Single by Anuel AA, Mambo Kingz and DJ Luian
- Language: Spanish
- Released: March 2, 2023
- Genre: Reggaeton
- Length: 3:20
- Label: Real Hasta la Muerte; Hear This Music;
- Songwriters: Emmanuel Gazmey; Edgar Semper; Luian Malave; Xavier Semper;
- Producers: DJ Luian; Mambo Kingz; Neneto; BF;

Anuel AA singles chronology
| "Drippin" (2023) | "Más Rica Que Ayer" (2023) | "Diablo, Qué Chimba" (2023) |

Mambo Kingz singles chronology
| "Apreton" (2022) | "Más Rica Que Ayer" (2023) | "Mejor Que Yo" (2023) |

DJ Luian singles chronology
| "Apreton" (2022) | "Más Rica Que Ayer" (2023) | "Mejor Que Yo" (2023) |

Music video
- "Más Rica Que Ayer" on YouTube

= Más Rica Que Ayer =

"Más Rica Que Ayer" is a song by Puerto Rican rapper Anuel AA, Puerto Rican producer duo Mambo Kingz and Puerto Rican DJ and producer DJ Luian. It was released on March 2, 2023, through Real Hasta la Muerte and Hear This Music.

== Background and composition ==
Anuel AA announced the collaboration uploading a story from filming the music video of the song. This is the first collaboration between Anuel, Mambo Kingz and DJ Luian after the song "Tú No Amas".

In the lyrics, Anuel AA mentioned Colombian singer Shakira and Spanish football player Gerard Piqué.

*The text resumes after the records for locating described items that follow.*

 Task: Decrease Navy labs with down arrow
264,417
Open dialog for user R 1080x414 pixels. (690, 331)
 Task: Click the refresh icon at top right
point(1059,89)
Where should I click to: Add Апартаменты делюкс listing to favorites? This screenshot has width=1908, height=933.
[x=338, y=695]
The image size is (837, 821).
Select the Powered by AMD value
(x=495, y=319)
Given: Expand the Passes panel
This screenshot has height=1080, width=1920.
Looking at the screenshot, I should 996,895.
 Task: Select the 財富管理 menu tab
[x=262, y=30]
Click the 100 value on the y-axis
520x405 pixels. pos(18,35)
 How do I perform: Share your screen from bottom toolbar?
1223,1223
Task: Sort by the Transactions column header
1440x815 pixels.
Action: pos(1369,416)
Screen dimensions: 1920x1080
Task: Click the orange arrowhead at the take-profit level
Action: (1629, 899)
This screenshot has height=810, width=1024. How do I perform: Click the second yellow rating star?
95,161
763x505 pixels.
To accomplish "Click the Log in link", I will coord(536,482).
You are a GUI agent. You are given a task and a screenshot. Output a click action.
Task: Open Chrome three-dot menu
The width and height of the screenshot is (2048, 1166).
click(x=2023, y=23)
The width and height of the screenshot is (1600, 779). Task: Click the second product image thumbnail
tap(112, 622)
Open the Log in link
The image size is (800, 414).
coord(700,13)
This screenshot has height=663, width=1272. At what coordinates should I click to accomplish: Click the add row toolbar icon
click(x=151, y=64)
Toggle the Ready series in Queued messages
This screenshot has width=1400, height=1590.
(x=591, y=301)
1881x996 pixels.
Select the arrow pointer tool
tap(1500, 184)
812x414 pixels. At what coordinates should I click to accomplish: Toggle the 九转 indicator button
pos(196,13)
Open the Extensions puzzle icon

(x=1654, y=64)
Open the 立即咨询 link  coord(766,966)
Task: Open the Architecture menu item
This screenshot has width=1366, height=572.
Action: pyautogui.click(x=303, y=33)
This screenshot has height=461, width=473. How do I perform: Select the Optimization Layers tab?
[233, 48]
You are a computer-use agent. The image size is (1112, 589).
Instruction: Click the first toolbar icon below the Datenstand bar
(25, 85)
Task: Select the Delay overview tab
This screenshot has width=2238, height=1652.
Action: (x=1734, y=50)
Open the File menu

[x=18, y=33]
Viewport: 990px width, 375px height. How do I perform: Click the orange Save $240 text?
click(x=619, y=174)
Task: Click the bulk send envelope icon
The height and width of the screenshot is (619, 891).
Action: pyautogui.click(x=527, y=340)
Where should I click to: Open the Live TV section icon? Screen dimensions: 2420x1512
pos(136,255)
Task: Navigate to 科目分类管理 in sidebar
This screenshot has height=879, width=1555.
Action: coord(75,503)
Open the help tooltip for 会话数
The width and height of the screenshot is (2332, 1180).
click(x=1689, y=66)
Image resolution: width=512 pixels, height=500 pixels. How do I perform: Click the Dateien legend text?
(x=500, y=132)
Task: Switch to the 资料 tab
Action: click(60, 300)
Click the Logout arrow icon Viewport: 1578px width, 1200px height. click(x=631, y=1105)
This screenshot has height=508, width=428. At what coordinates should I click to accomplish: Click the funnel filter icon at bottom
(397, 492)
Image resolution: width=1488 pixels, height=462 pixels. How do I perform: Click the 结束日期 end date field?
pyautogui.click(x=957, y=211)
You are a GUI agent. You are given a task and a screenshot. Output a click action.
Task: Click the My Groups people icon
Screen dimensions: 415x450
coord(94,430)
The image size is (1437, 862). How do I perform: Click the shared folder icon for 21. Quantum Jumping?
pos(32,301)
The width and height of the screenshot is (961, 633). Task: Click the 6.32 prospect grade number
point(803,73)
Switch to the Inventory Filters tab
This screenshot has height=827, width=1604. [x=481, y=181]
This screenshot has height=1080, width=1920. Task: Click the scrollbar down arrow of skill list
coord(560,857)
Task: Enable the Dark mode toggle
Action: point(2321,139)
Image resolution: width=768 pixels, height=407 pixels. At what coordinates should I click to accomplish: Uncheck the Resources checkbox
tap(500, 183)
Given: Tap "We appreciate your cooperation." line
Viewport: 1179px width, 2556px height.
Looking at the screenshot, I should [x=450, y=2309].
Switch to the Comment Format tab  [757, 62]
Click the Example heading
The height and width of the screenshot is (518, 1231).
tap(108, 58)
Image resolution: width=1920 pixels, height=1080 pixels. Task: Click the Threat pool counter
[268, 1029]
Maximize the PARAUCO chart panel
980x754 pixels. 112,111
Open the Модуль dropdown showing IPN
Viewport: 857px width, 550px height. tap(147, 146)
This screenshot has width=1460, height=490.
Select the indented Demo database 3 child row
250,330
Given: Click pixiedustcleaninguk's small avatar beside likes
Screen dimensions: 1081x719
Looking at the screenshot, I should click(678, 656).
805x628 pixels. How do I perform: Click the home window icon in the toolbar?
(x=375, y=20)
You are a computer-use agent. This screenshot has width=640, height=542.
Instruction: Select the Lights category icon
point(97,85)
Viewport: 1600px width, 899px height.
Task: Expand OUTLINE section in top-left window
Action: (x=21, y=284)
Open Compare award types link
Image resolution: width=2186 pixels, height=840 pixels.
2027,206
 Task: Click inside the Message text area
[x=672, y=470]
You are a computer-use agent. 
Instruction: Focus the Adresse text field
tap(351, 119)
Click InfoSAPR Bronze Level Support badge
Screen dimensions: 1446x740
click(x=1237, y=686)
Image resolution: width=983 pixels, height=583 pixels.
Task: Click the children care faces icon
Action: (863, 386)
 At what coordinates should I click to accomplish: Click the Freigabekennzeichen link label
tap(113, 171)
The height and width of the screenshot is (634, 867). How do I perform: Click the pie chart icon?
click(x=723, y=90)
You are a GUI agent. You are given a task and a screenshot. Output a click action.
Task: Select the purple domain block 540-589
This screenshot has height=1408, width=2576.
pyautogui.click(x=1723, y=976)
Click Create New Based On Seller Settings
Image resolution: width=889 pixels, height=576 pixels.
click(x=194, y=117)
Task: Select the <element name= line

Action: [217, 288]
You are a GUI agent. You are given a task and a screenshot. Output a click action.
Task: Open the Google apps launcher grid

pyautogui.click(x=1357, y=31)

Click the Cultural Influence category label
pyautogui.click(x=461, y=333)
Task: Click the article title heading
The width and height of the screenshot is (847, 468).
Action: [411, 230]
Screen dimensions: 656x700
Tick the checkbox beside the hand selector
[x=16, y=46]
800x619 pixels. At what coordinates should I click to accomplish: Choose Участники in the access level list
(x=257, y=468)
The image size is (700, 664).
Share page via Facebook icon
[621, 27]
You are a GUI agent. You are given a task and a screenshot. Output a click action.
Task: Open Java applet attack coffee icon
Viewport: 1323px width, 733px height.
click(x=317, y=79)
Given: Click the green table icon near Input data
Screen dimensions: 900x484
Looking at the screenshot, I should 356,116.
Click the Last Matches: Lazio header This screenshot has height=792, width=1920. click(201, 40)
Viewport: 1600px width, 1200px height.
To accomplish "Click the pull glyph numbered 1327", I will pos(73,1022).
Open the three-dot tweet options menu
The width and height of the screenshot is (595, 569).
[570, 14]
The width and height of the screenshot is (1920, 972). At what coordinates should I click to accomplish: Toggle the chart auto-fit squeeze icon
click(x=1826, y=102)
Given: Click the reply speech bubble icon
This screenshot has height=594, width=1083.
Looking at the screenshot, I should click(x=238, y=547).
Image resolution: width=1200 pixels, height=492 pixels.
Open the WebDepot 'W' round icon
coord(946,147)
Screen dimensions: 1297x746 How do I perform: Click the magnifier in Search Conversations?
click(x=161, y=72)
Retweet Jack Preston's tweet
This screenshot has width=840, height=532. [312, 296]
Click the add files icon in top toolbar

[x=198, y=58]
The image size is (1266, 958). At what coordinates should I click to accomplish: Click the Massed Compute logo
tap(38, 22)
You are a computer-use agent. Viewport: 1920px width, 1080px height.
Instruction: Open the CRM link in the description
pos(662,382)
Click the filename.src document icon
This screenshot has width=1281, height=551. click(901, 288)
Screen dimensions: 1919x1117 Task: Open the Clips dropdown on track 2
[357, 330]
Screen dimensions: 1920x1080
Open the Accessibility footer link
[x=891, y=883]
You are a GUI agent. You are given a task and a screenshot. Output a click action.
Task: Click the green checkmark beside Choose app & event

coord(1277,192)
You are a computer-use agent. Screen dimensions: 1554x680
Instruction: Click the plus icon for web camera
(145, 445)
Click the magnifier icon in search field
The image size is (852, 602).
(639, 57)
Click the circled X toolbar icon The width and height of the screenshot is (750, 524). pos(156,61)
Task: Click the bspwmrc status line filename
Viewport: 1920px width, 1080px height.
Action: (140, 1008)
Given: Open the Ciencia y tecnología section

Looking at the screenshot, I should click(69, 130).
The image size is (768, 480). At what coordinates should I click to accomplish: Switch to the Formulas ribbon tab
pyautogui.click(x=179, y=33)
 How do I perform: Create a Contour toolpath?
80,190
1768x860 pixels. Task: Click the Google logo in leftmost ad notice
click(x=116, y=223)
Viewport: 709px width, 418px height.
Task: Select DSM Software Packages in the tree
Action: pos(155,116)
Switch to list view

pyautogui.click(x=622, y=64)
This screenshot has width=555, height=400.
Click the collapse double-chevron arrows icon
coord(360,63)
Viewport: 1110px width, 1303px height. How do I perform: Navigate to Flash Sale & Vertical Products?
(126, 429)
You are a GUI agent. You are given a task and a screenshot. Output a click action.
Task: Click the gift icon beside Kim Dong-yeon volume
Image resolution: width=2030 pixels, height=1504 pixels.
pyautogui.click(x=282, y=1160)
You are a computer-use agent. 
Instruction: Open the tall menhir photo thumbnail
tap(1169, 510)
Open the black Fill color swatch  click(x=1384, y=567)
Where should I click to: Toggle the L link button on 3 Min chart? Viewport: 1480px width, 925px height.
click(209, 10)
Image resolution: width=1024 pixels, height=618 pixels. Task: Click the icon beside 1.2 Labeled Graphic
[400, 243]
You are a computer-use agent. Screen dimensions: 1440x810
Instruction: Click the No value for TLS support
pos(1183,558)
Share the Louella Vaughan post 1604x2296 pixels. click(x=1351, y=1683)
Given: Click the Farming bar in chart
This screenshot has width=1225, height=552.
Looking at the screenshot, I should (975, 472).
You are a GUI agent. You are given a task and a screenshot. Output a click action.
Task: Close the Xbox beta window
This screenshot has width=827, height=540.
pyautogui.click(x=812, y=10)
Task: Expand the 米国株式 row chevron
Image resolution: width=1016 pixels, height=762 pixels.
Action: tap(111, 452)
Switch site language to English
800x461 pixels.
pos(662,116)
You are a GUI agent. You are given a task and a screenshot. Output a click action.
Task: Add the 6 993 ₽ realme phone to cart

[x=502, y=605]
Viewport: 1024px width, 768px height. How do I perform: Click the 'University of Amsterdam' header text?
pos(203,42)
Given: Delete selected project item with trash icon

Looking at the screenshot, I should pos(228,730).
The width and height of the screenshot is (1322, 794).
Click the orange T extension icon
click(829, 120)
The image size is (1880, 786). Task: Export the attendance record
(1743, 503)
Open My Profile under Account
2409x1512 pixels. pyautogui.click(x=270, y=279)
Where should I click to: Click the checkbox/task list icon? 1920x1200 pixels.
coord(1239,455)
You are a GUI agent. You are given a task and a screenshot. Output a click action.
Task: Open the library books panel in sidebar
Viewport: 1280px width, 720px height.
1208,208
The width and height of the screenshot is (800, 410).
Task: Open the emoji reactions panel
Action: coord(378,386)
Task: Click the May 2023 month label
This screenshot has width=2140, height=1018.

Later Anuel AA confirmed in an Instagram post that "Más Rica Que Ayer" is one of the many songs dedicated to his ex-girlfriend, Colombian singer, Karol G, who also attacked indirectly telling that "they go global when they make songs about me", making reference to the Karol G's song and single, "TQG" with Shakira, which was reported as an diss track to Anuel AA.

== Music video ==
The music video was produced by TruViews and Anuel AA. It shows a couple loving and fighting each other and the artists dancing. At the end of the video Maluma appeared alongside Anuel AA, Mambo Kingz and DJ Luian.

== Live performance ==
Anuel AA performed "Mas Rica Que Ayer" at the 8th Annual Latin American Music Awards on April 20, 2023, at 	MGM Grand Arena.

== Charts ==

Chart performance for "Mas Rica Que Ayer"
| Chart (2023) | Peak position |
|---|---|
| Argentina Hot 100 (Billboard) | 75 |
| Central America (Monitor Latino) | 18 |
| Chile (Billboard) | 10 |
| Chile Airplay (Los 40) | 10 |
| Chile Urbano (Monitor Latino) | 10 |
| Colombia (Billboard) | 23 |
| Colombia (Promúsica) | 15 |
| Costa Rica Urbano (Monitor Latino) | 12 |
| Dominican Republic (Monitor Latino) | 6 |
| Ecuador (Billboard) | 17 |
| Honduras (Monitor Latino) | 4 |
| Nicaragua (Monitor Latino) | 2 |
| Global 200 (Billboard) | 93 |
| Peru (Billboard) | 18 |
| Peru (Monitor Latino) | 17 |
| Puerto Rico (Monitor Latino) | 4 |
| Puerto Rico Urbano (Monitor Latino) | 6 |
| Spain (PROMUSICAE) | 22 |
| Spain (Billboard) | 20 |
| US Bubbling Under Hot 100 (Billboard) | 5 |
| US Latin Airplay (Billboard) | 25 |
| US Latin Rhythm Airplay (Billboard) | 11 |
| US Hot Latin Songs (Billboard) | 16 |
| US Latin Digital Song Sales (Billboard) | 4 |

== Certifications ==

Certifications and sales for "Más Rica Que Ayer"
| Region | Certification | Certified units/sales |
| Spain (Promusicae) | Platinum | 60,000^{‡} |
| United States (RIAA) | 11× Platinum (Latin) | 660,000^{‡} |
^{‡} Sales+streaming figures based on certification alone.